___ Input material ___

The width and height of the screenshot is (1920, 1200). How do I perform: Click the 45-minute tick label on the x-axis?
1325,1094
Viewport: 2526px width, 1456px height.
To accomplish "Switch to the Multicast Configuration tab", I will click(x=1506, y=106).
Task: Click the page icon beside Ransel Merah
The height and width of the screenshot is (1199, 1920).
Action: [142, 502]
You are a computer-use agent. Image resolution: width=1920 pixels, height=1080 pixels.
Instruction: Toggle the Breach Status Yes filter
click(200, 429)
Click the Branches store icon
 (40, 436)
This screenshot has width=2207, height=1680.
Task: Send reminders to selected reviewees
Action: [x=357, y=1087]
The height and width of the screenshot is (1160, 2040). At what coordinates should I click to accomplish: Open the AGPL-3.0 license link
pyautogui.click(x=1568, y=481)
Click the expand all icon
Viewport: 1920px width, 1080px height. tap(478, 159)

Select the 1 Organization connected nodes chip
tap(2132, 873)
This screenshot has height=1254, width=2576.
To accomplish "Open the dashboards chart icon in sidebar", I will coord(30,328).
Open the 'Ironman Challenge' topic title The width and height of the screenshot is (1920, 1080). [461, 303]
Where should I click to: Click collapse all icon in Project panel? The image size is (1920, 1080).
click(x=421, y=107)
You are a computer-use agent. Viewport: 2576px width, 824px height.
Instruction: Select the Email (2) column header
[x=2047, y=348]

___

-- What is needed --
Wherever the word "agent" turns up in the records above, copy the line that holds it.

-- Expected answer --
You are a computer-use agent. Image resolution: width=1920 pixels, height=1080 pixels.
You are a computer-use agent. Viewport: 2576px width, 824px height.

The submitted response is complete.